Pour Besancenot, c’est une tout autre affaire. En théorie, Vivement dimanche offre sans doute l’espace le plus vaste pour une prédication réussie. Le Jour du Seigneur compte beaucoup moins de fidèles. Comme Georges Marchais l’avait si bien compris, une belle et bonne émission télévisée rassemble plus de monde qu’une année de meetings. D’ailleurs, Marie-George Buffet sera dans trois jours la téléspectatrice la plus frustrée de France. A la gauche du PS, il n’y en a décidément que pour Besancenot, ce diplômé facteur qui caracole dans les sondages, se fait interviewer dans Paris Match par un académicien amusé et installe désormais à la télévision une hégémonie juvénile sur la gauche de non-gouvernement.

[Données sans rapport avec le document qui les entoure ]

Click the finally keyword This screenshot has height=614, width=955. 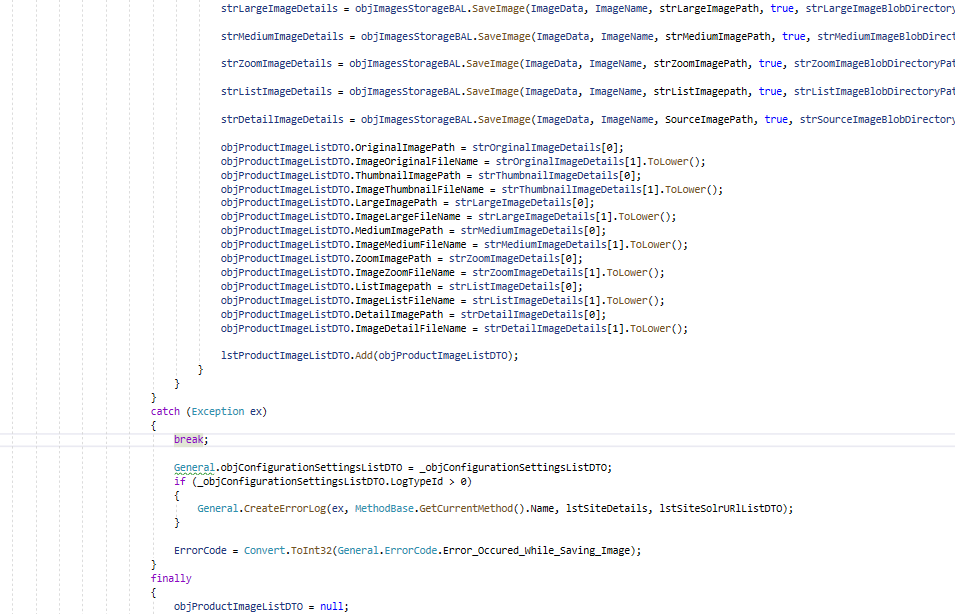point(171,578)
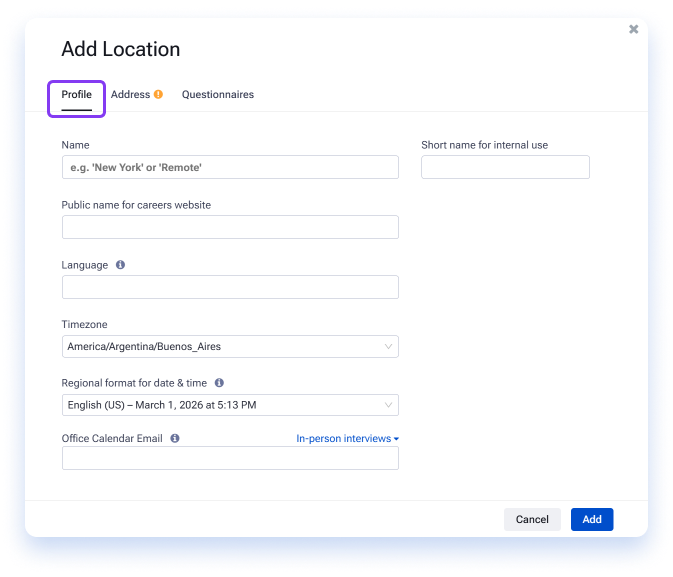Focus the Public name for careers website field
The height and width of the screenshot is (577, 673).
tap(230, 227)
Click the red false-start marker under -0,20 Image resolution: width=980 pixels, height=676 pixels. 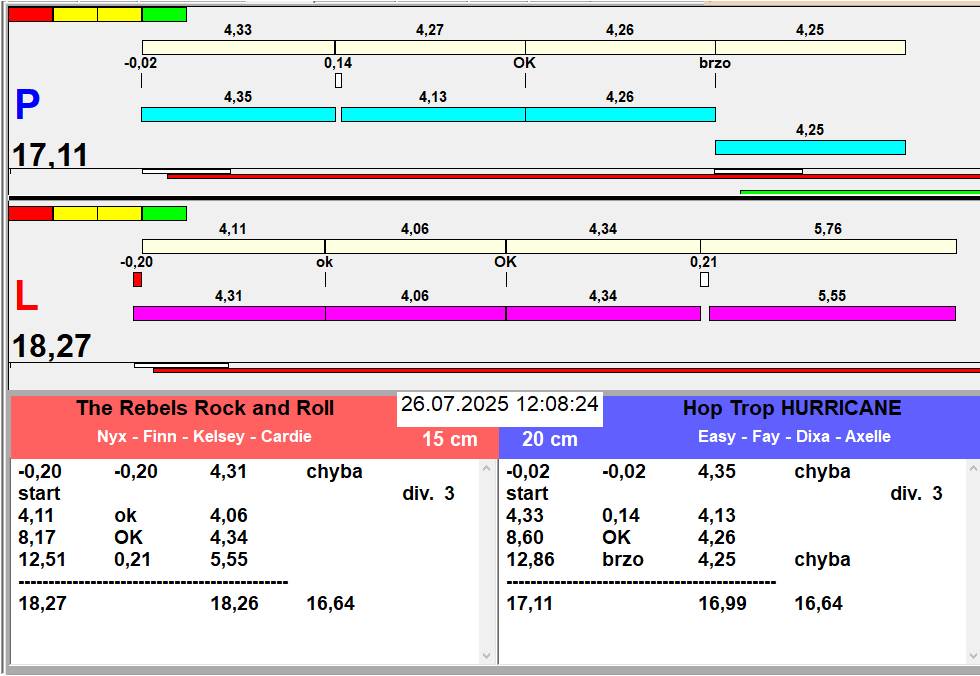pos(138,279)
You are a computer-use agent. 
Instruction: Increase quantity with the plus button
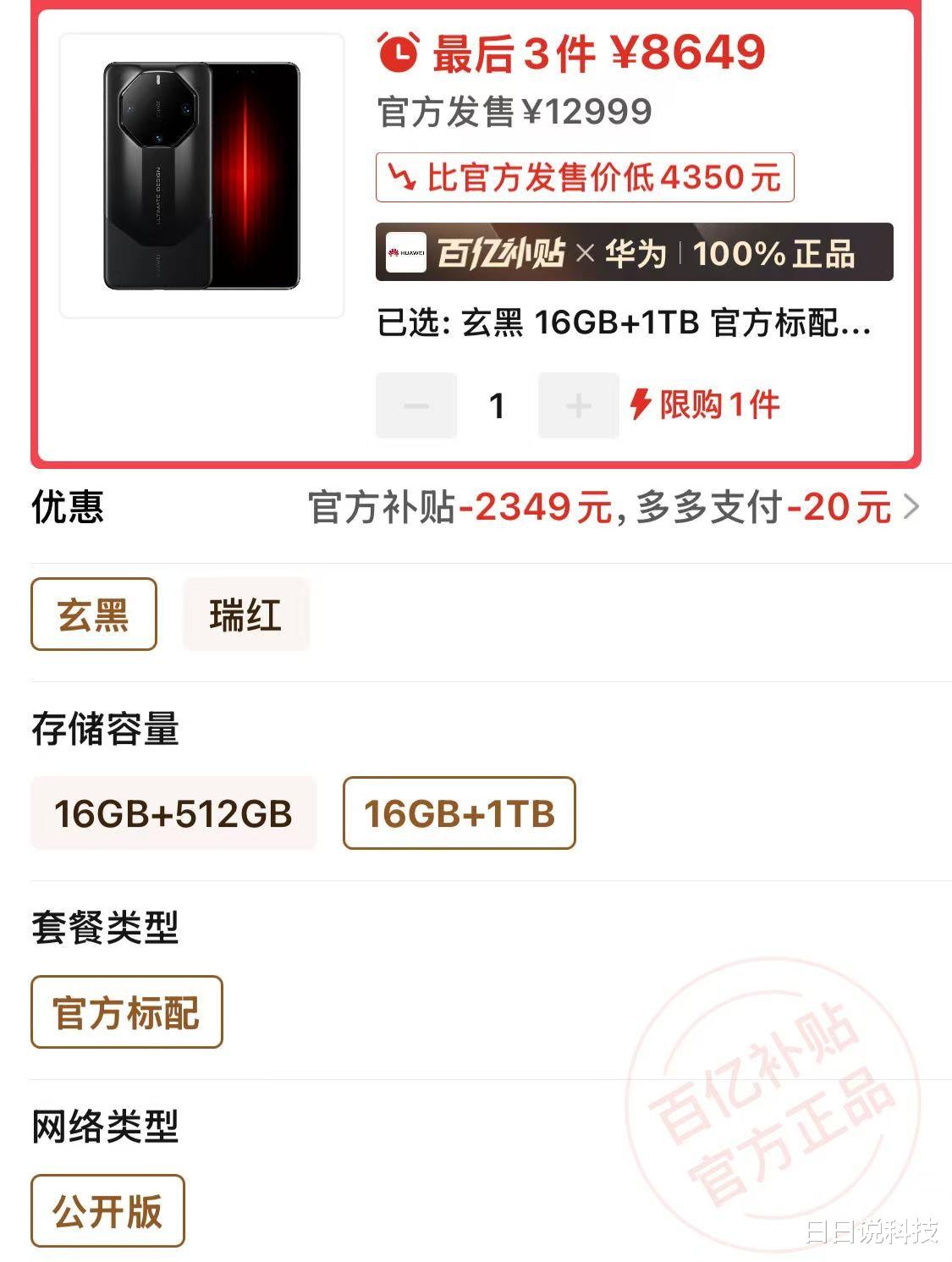(579, 405)
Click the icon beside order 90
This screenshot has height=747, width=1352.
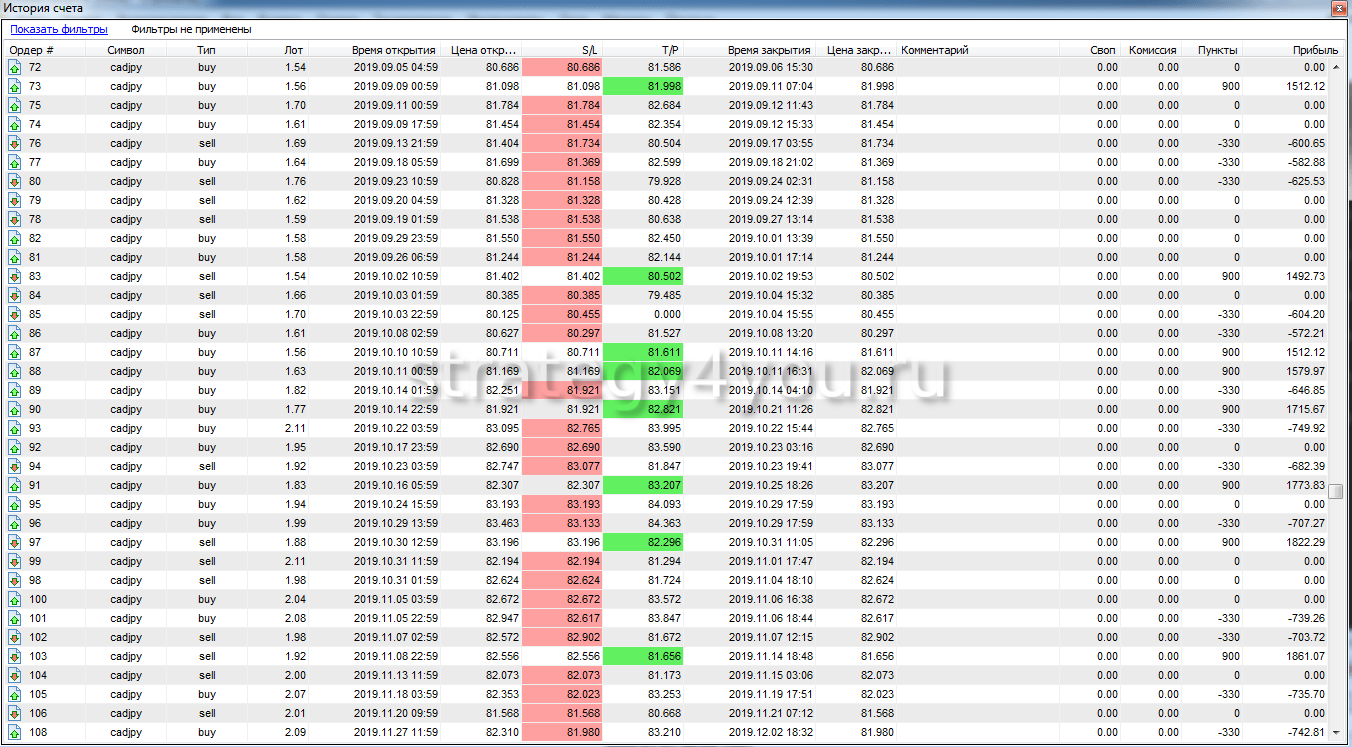click(x=15, y=409)
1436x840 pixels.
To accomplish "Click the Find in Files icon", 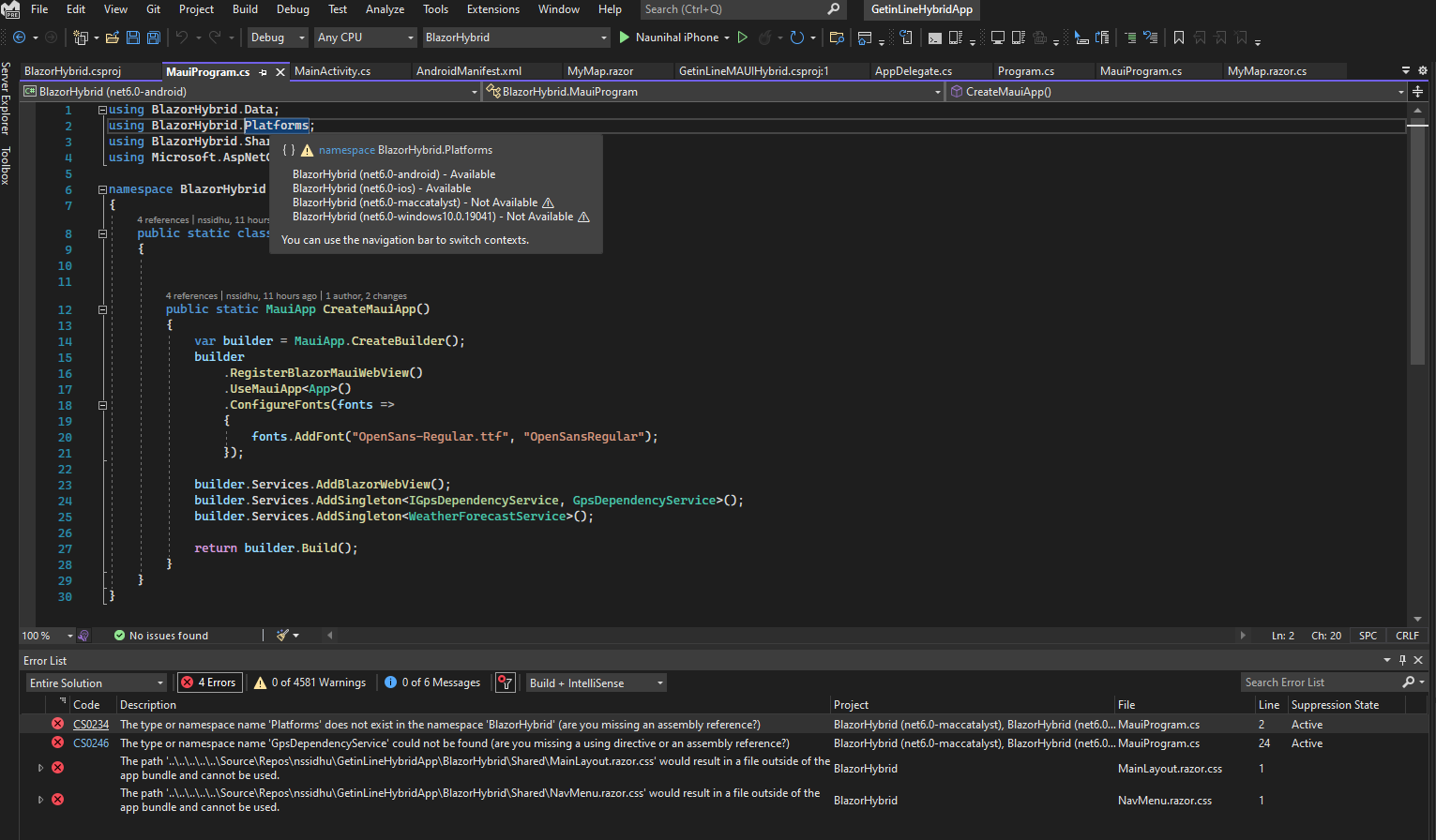I will (837, 38).
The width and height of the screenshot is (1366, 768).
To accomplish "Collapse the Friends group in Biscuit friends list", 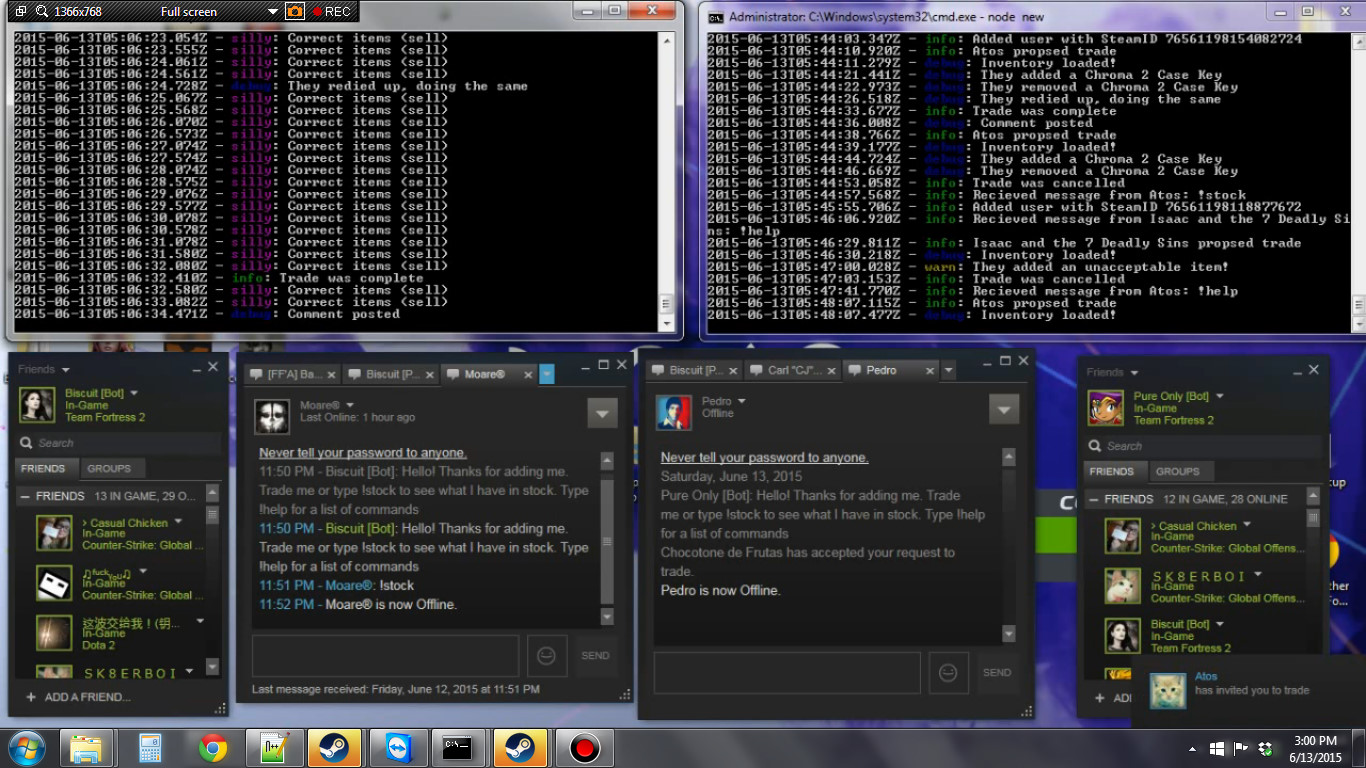I will click(26, 496).
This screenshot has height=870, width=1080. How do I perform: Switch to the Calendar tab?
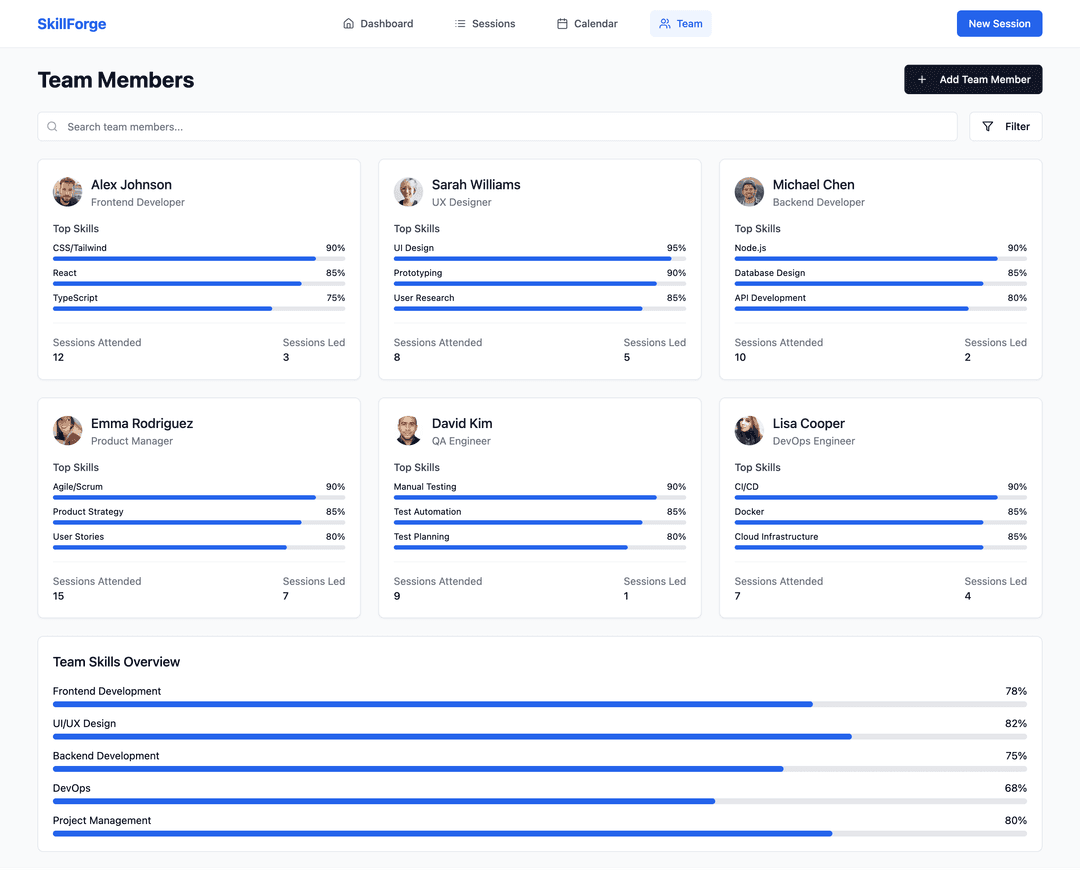[587, 24]
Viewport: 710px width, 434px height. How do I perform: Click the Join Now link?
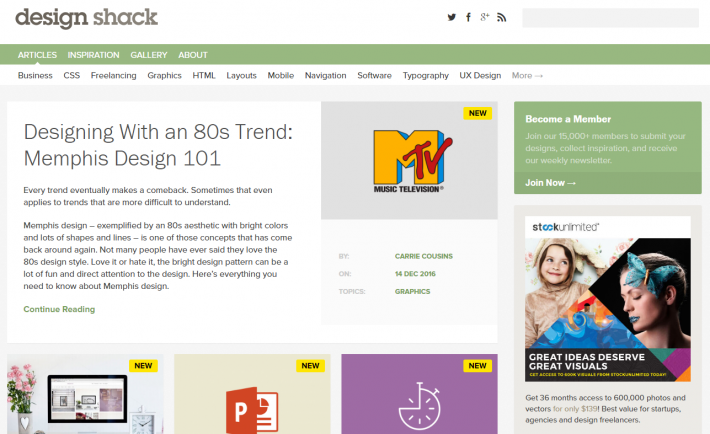click(x=551, y=183)
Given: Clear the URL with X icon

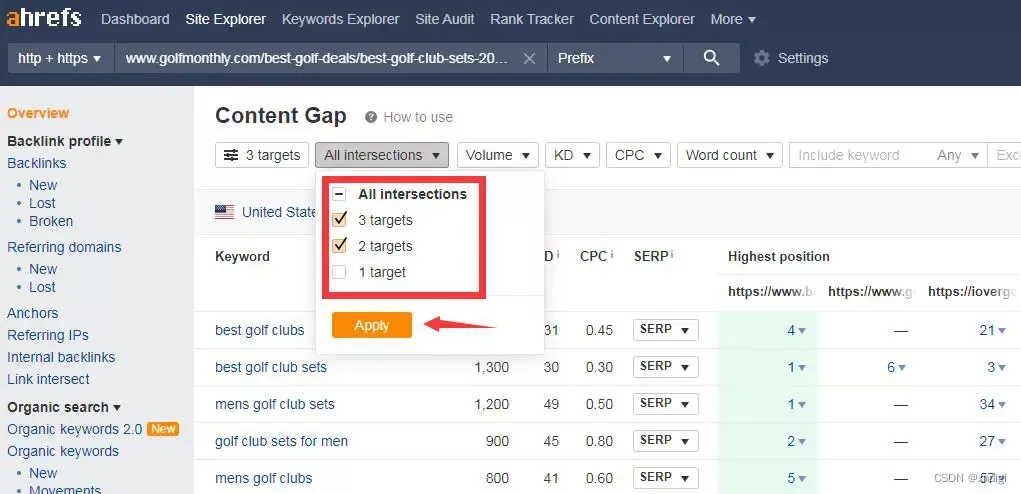Looking at the screenshot, I should click(529, 58).
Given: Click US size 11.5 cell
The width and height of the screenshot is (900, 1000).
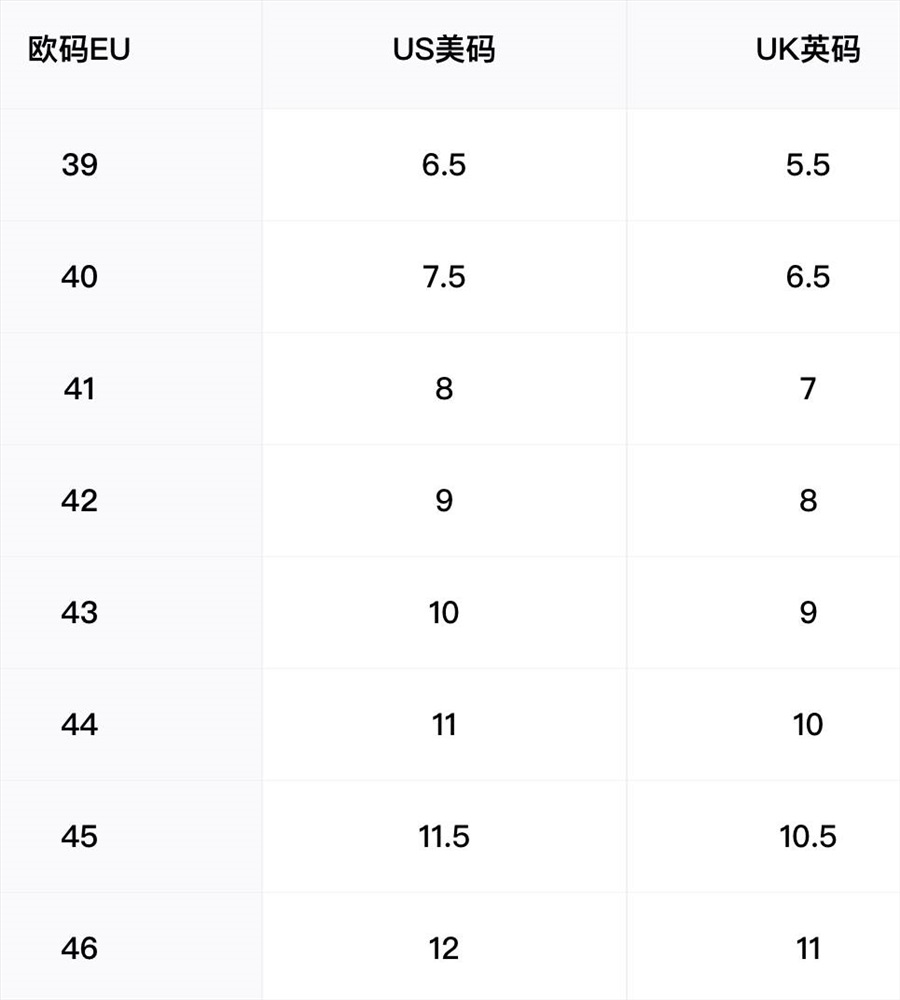Looking at the screenshot, I should [444, 836].
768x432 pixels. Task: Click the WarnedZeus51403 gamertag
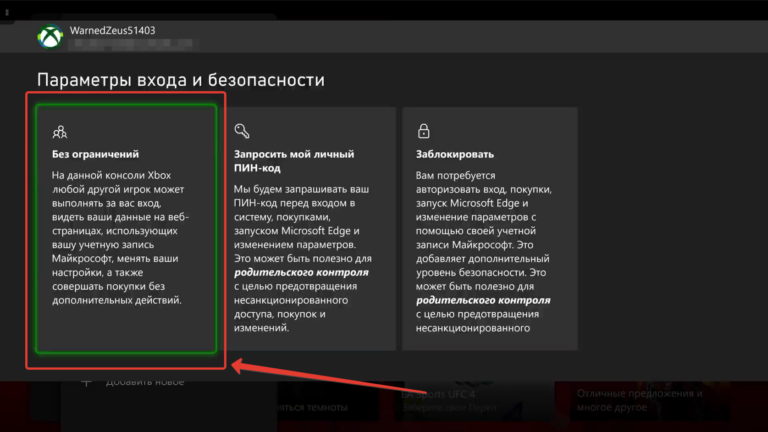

La secrétaire nationale du Parti communiste a-t-elle si raison que cela d’envier l’ordalie de Besancenot chez Drucker ? Qui va dévorer l’autre, la télévision ou le trotskiste ? S’il s’agit de critères de popularité, aucun doute : le porte-parole de la Ligue communiste révolutionnaire ne peut que se réjouir à l’avance de son invitation à Vivement dimanche. Il est déjà bien classé dans les baromètres les plus bourgeois. Il le sera encore mieux au lendemain de son intronisation.
A Hollywood, dans les années 1950, on présentait les débuts des aspirants au statut de star sous le bandeau « introducing ». C’est la posture actuelle de Besancenot, révolutionnaire malheureux et people politique émergeant. En 2012, il pourrait réaliser un score roboratif, peut-être 7 % à 8 %, pourquoi pas un peu plus si les circonstances s’y prêtent et si la télévision est bonne fille. Le candidat socialiste devra trouver une solution. La gauche l’emportait quand la droite ne parvenait pas à gérer le Front national. La droite espère bien que le chef de file du futur parti « anticapitaliste » parviendra à détacher 2 millions à 3 millions de voix de la gauche de gouvernement. En Allemagne, Die Linke fait ainsi le bonheur d’Angela Merkel.
Dimanche prochain, Besancenot s’évertuera naturellement à faire passer un message politique chez Drucker, lequel ne l’en dissuadera pas. Il est douteux qu’il y trouve l’occasion d’approfondir le programme et la méthode de la révolution du XXe siècle.
Les triomphes ludiques de la télévision préparent rarement les changements de société. Le Minotaure Drucker dévorera paisiblement Besancenot, ce Thésée téméraire.
* Paru dans le quotidien Libération du jeudi 8 mai 2008.